Los “viejos” regulan la conducta de sus “lolos” a medida que cada uno lo requiera, es decir, dependiendo de la insistencia y del carácter de cada individuo. Los juveniles, a su vez, no ponen en duda la autoridad natural de los padres hasta que, de adultos jóvenes, abandonan el grupo familiar.

¡Jamás los sacuden del cuello o les dan vuelta!, como lo hacen algunos adiestradores que usan el "alpha roll" para "dominar" o lograr que el perro se rinda! Estas son herramientas inventadas por el humano para descargar la propia frustración.


Todas las medidas disciplinarias son especieespecíficas y NO es lo mismo si las aplicamos nosotros. Nosotros debemos tomar decisiones planificadas, anticipar problemas y enseñar a nuestro perro qué esperamos de él. Y si no sabemos cómo, preguntemos al entrenador acreditado o al consultor certificado de conducta canina.

La diversificación de las razas


Aspecto físico

Cada perro es un individuo y debe ser tratado como tal. No debemos cometer el error de tratar a todos los perros iguales.

No obstante, 
el perro doméstico ha sido sometido a una estricta selección realizada por el hombre en el transcurso de los siglos pasados, con el fin de obtener perros para distintos usos. Hace ya 3000 a 4000 años, que los humanos empezaron a “crear” perros muy grandes para su propia defensa y otros más ágiles para la caza y control de plagas.
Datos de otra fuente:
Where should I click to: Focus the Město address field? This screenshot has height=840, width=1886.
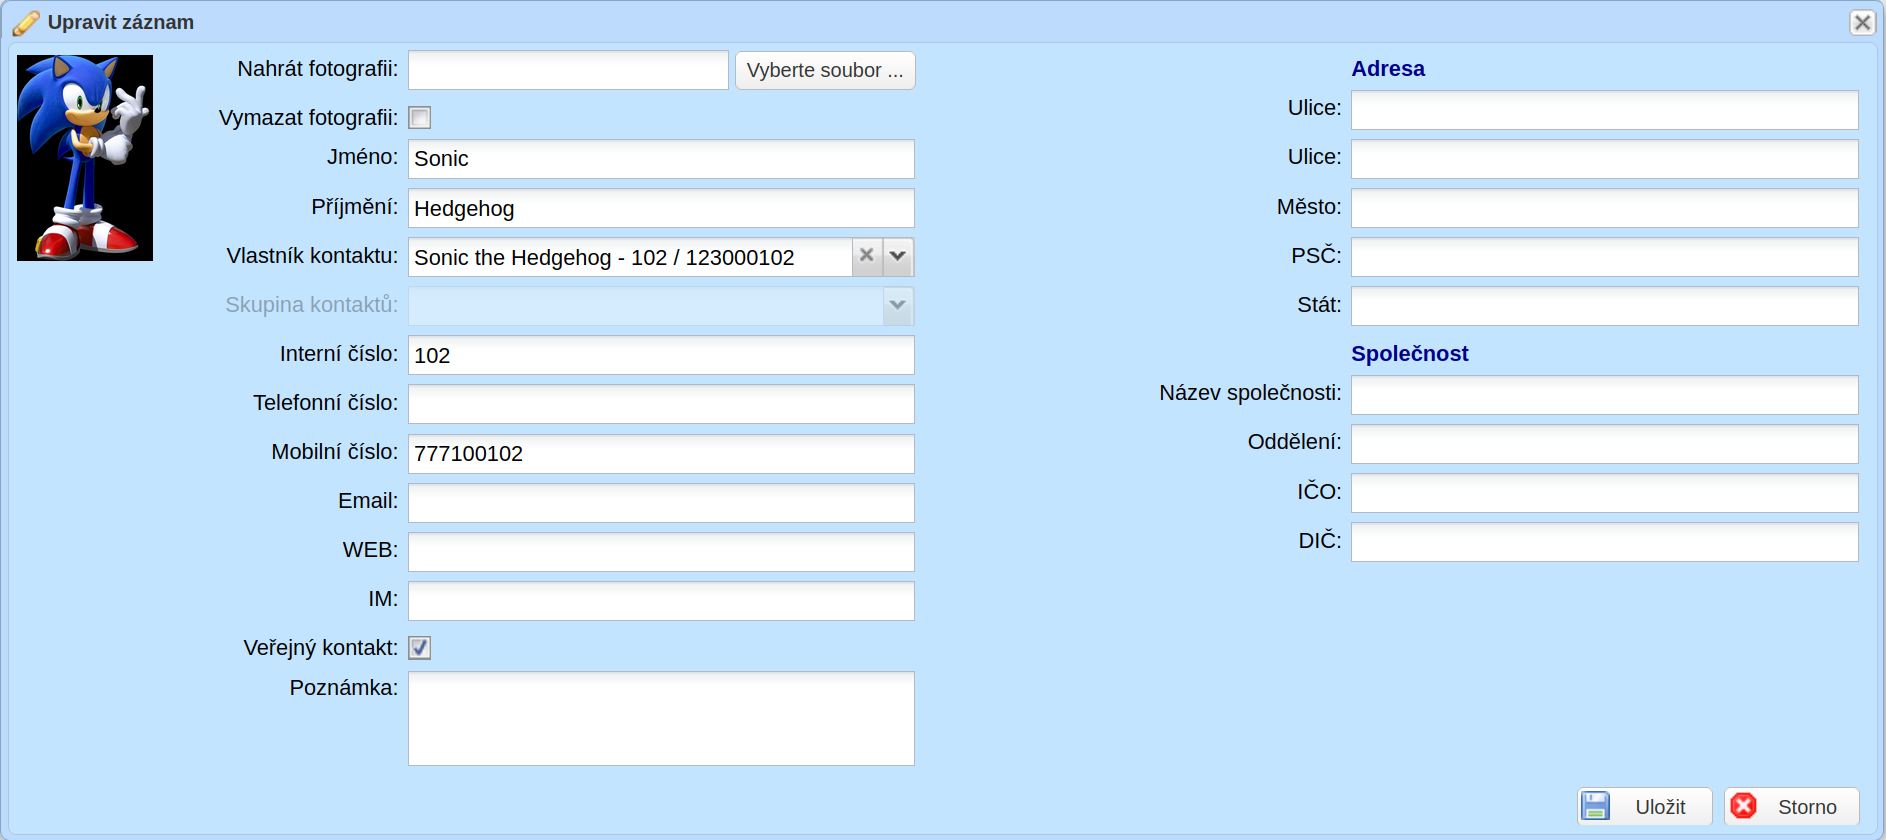pos(1604,208)
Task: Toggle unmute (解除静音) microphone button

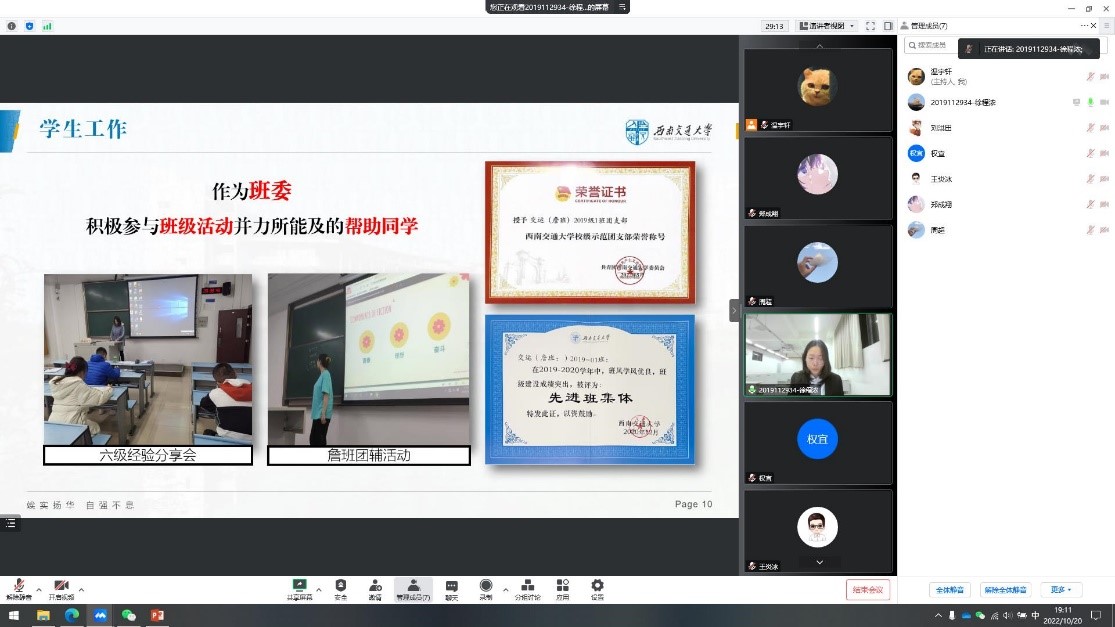Action: (17, 588)
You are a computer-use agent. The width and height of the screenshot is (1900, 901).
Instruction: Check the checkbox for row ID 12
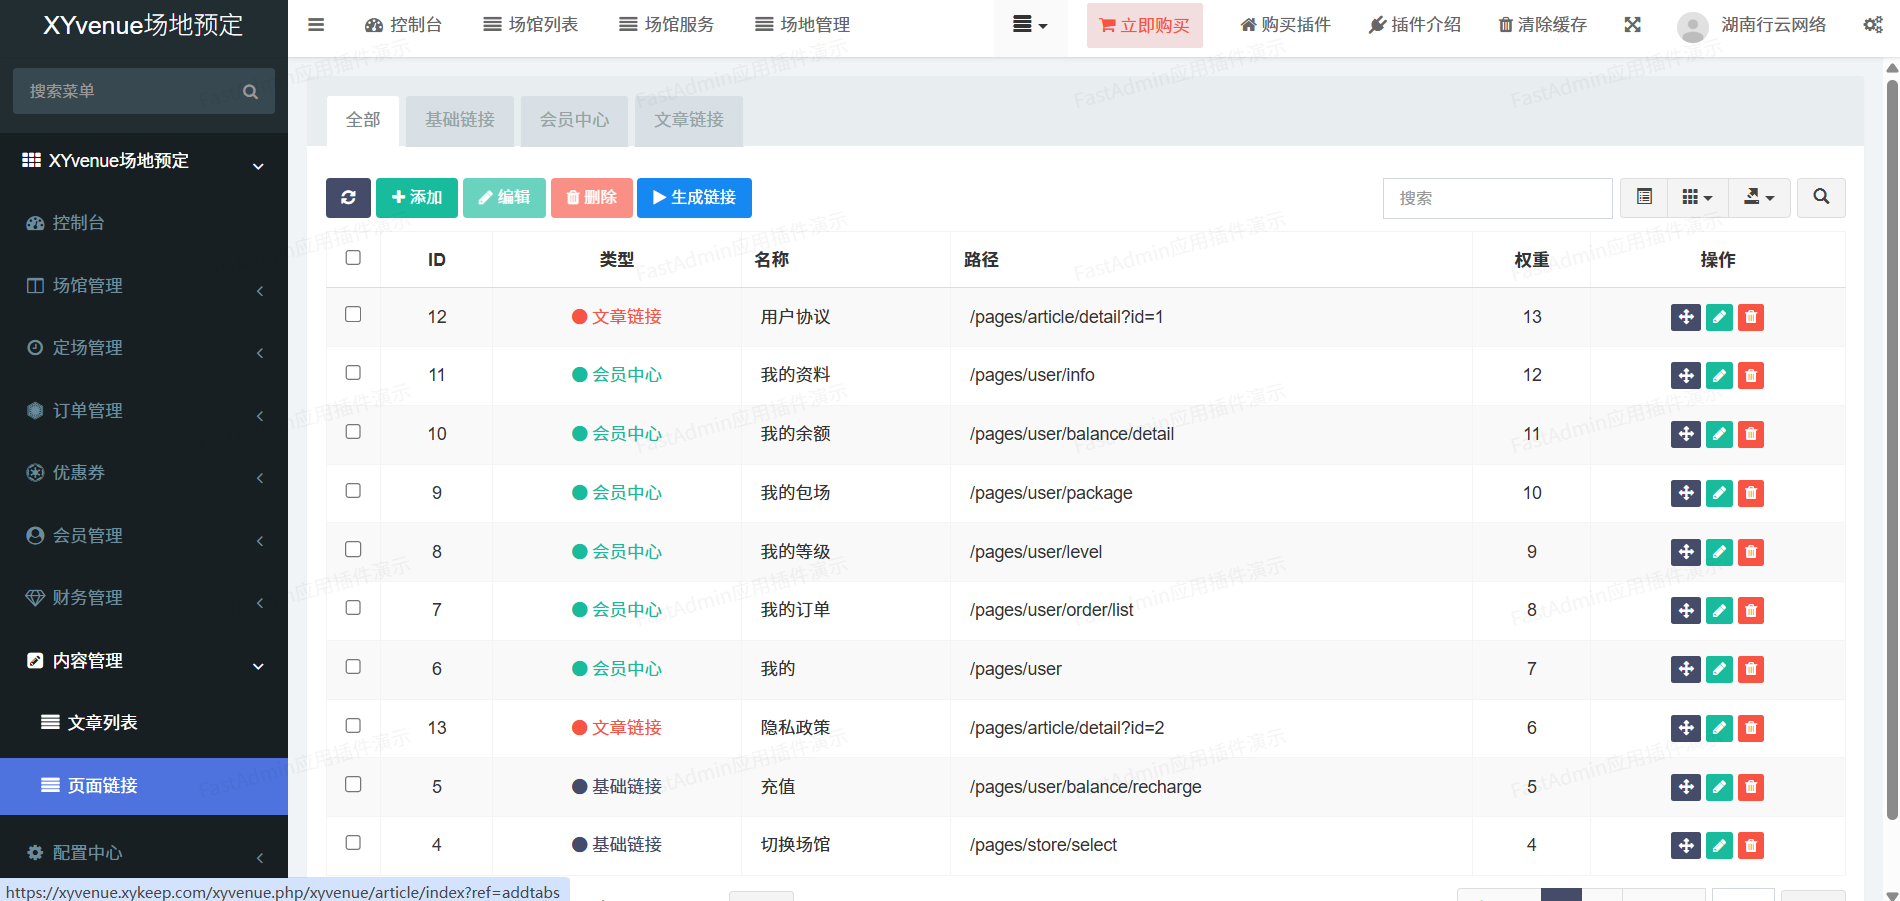coord(353,314)
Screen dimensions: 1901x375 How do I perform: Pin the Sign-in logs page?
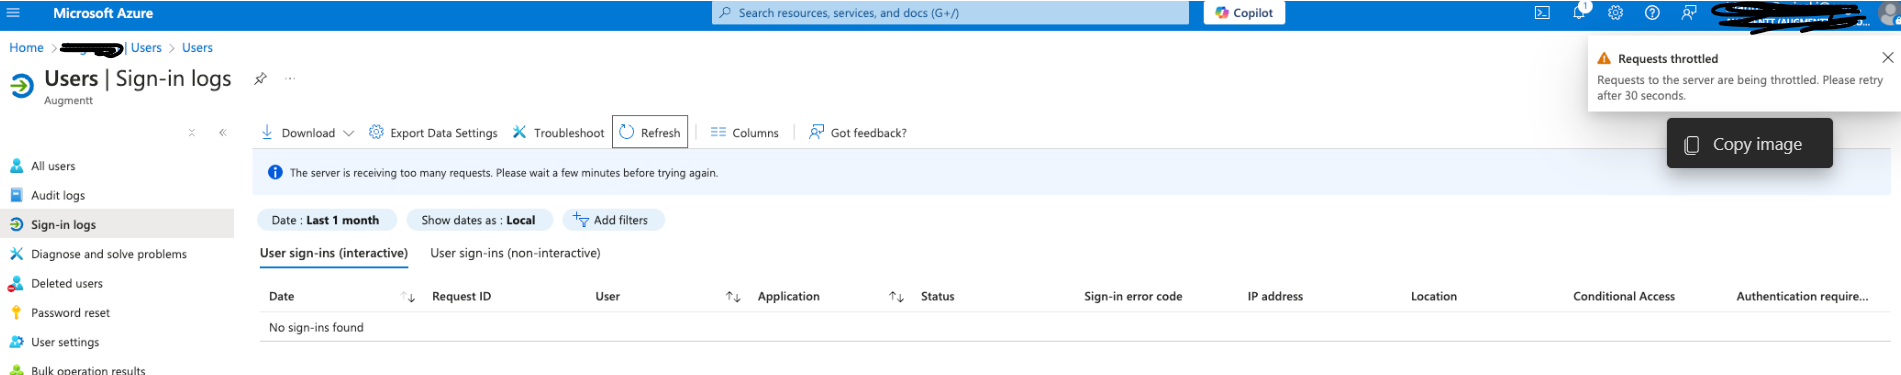pos(260,78)
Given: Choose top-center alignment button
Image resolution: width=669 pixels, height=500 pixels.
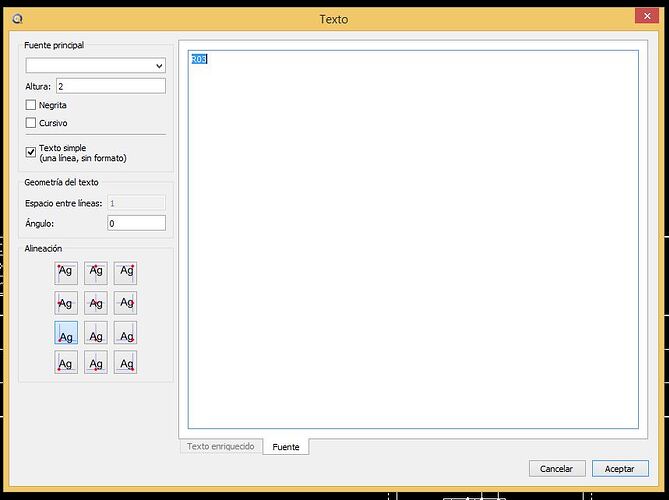Looking at the screenshot, I should coord(96,272).
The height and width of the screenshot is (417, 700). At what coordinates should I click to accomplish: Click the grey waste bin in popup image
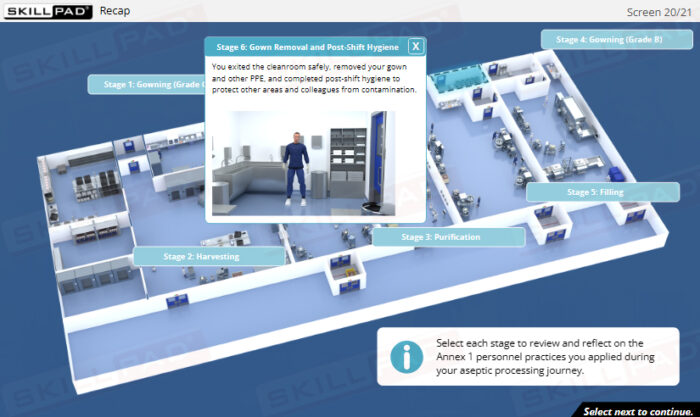click(x=321, y=184)
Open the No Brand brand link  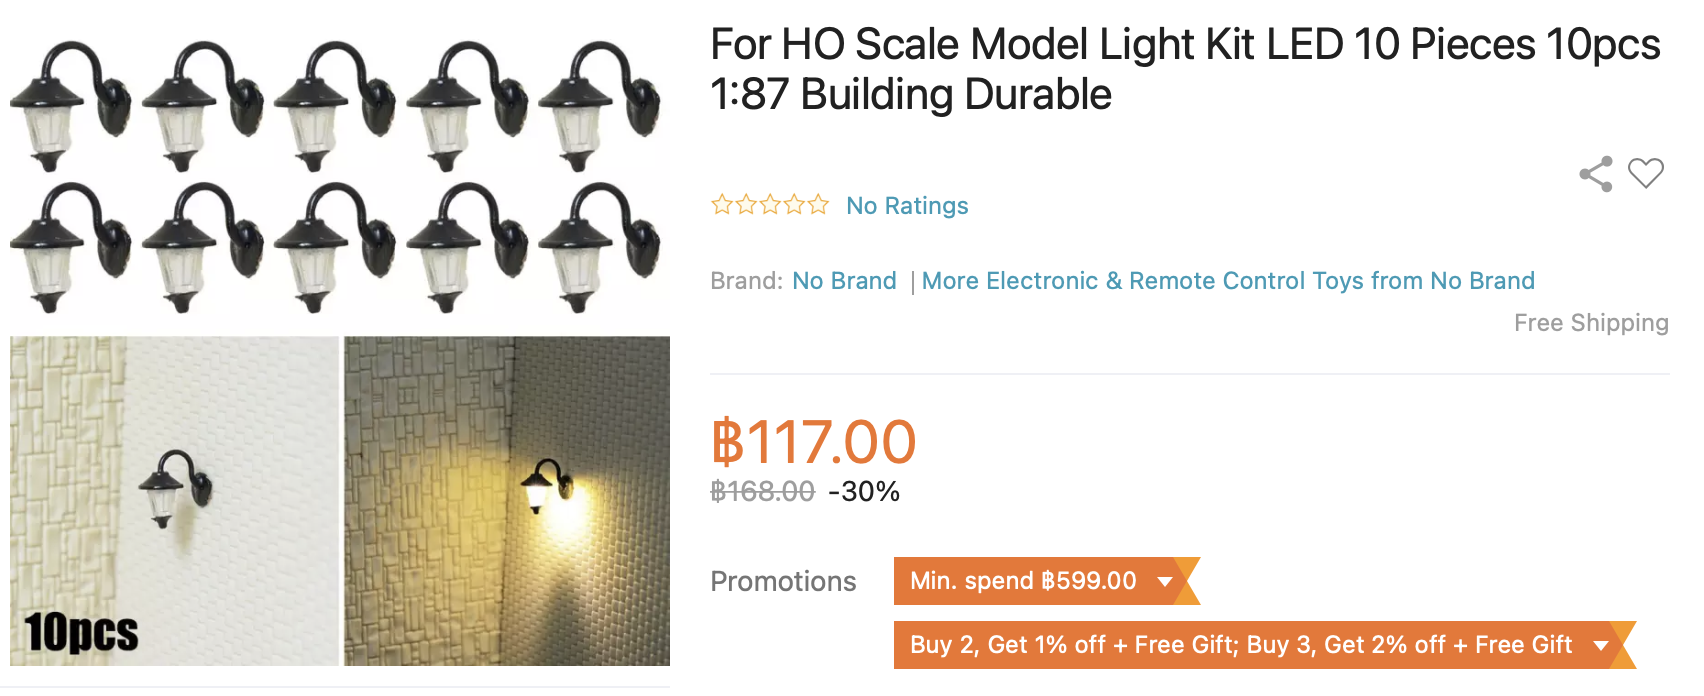point(844,281)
Desde entonces, los perros han desarrollado una increíble variabilidad en su aspecto físico. No existe ninguna otra especie de animal con semejante variedad en peso, talla, color y estructura corporal.

Foto: Internet
Foto: Internet

Instinto y conducta

Esta selección llevó a la existencia de aproximadamente 350 razas oficialmente reconocidas de perros. Esta cifra aumenta constantemente. Tantas décadas de especialización han creado animales con distintas pulsiones biológicas o instintos.

 

Los instintos son motores naturales para conductas que se encuentran “programados” en la genética, o sea, conductas que no se tienen que aprender sino se "dan". Por ejemplo, muchos Huskies nacen con una predisposición a correr incansablemente, muchos Border Collies necesitan arrear otros animales, muchos Labradores recogen cualquier objeto del suelo, y muchos Terriers se mueren por cazar y sacudir presas, etc.

 

Si un instinto es suprimido constantemente por la razón que sea (muchas veces, esta situación se da porque castigamos conductas caninas molestas como ladrar, saltar, morder, etc.) se pueden gatillar comportamientos neuróticos, y el animal enferma. Como dueños debemos conocer las necesidades biológicas de nuestra mascota para darle una buena calidad de vida.

 

Independientemente de su especialización y distintos caracteres individuales, todos los perros tienen en común que son animales altamente sociables e inteligentes y necesitan vivir en grupos familiares.